Jsoup does not escape special characters (<, >) inside quoted Element attribute values

89 Views Asked by At

I got a surprise result when I tried to programmatically build an Element with attribute with value that contains < and >.

Am I missing something? https://www.w3.org/TR/xml/#syntax

The test:

Element e = new Element("E");
e.attr("key", "value");
e.attr("code", "<X>");
assertEquals("<E key=\"value\" code=\"&lt;X&gt;\"></E>", e.outerHtml());

fails:

expected: <<E key="value" code="&lt;X&gt;"></E>> but was: <<E key="value" code="<X>"></E>>
1

There are 1 best solutions below

0
Jonathan Hedley On

jsoup defaults to HTML output syntax, not XML. In HTML in a quoted attribute string, neither < nor > needs to be quoted, so jsoup doesn't.

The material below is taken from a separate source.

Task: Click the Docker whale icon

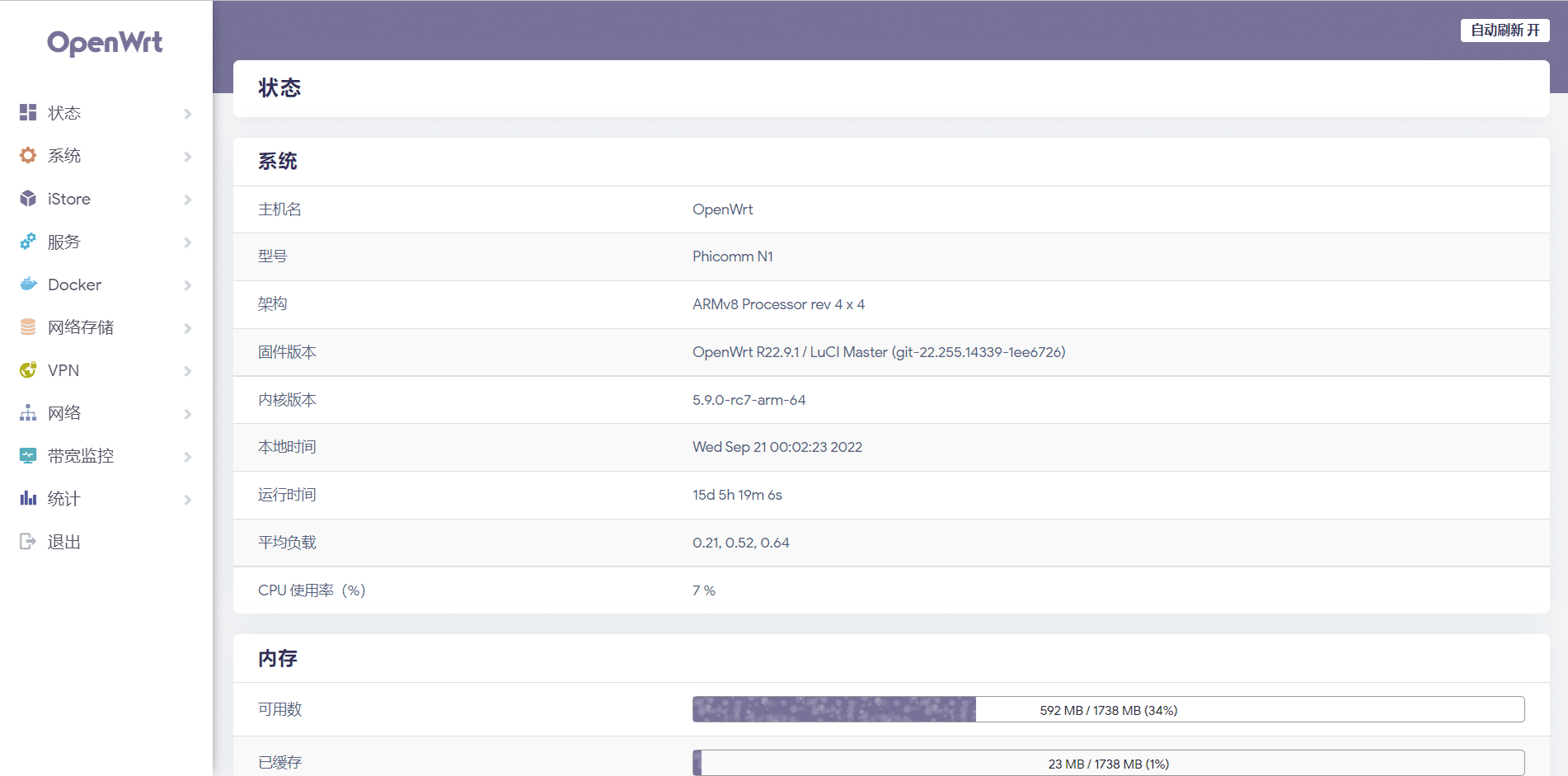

If you want XML output, you can set OutputSettings to XML.

As you're using new Element(), that element won't have a parent or a document until you insert it into the DOM.

So for example:

Element e = new Element("E");
e.attr("key", "value");
e.attr("code", "<X>");
print("HTML", e.outerHtml());


Document doc = Document.createShell("https://example.com");
doc.outputSettings().syntax(Document.OutputSettings.Syntax.xml);
doc.body().appendChild(e);

print("XML", e.outerHtml());

Gives:

HTML: <E key="value" code="<X>"></E>
XML:  <E key="value" code="&lt;X>"></E>

Note that in neither HTML nor XML does the > character in a quoted attribute need to be escaped, so jsoup doesn't do that.